NASAは、有人火星ミッションの実現のために研究開発を進めていますが、現行のロケットエンジンを使用した場合、地球と火星の往復に3年を要すると見積もられており、宇宙飛行士への負荷の大きさが懸念されています。NASAは宇宙飛行士のリスク低減のために往復時間を約2年に短縮することを目指しており、航行時間の短縮を見込める核熱ロケットエンジンの開発を進めていました。



新たに、NASAはDARPAと払い戻し不可の契約を締結し、DARPAと共同で核熱ロケットエンジンの開発を進めることを発表しました。発表によると、DARPAはロケットシステム関連の調達や日程調整、セキュリティの確保などを担当するとのこと。また、NASAは核熱ロケットエンジンの実証試験を2027年までに実施すると宣言しています。

今回の発表によると、核熱ロケットエンジンでは核分裂反応を用いて大量の電力を生産可能で、高度な計算や通信が可能とのこと。

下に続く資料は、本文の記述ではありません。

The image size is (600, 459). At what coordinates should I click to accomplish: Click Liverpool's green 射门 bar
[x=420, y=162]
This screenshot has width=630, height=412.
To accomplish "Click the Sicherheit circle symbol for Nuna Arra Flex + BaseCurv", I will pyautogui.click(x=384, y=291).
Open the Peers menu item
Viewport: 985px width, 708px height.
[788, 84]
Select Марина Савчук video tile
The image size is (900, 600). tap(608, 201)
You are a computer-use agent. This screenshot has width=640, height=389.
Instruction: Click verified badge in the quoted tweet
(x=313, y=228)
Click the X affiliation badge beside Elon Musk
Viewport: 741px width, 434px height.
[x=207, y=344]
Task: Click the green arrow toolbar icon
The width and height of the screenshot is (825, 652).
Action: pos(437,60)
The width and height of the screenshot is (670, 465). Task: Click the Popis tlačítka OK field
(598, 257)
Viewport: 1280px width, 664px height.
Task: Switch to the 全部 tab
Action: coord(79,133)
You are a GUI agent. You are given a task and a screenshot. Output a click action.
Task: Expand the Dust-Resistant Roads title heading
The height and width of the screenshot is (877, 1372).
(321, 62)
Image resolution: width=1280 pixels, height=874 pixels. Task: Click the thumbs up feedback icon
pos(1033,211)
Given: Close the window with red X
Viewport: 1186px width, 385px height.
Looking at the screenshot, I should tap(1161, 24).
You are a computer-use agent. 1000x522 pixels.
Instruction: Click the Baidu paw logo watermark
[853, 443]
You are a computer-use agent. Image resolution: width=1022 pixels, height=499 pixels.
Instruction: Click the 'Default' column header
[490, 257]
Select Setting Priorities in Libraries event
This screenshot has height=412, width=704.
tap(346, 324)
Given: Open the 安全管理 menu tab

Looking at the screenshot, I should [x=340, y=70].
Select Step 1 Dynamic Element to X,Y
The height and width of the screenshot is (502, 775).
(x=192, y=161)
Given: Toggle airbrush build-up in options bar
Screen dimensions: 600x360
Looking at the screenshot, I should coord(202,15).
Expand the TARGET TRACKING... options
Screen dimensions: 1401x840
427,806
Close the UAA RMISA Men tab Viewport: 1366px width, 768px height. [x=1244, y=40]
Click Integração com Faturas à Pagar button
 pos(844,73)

さらに、核分裂反応によって生じた熱を液体推進剤に伝達することで、従来の化学ロケットと比べて3倍以上の効率で宇宙を航行できるとされています。

DARPAのステファニー・トンプキンズ長官は「DARPAとNASAは、人類を初めて月に到達させたサターンV型ロケットから衛星への燃料補給に至るまで、技術の進歩において実りある協力関係を築いてきました」「宇宙空間は、現代の商業、科学的発見、国家安全保障にとって極めて重要です。DRACOプロジェクトによる宇宙技術の飛躍的な進歩は、月への物資輸送を効率的にし、最終的に人類が火星に到達するために不可欠です」と述べています。

なお、NASAはアメリカ合衆国エネルギー省(DOE)と共同で核分裂燃料や原子炉をロケットエンジンに応用するための研究を進めていますが、NASAとDOEが開発を進めている技術はDRACOプロジェクトとは異なる目的に使用される予定とのことです。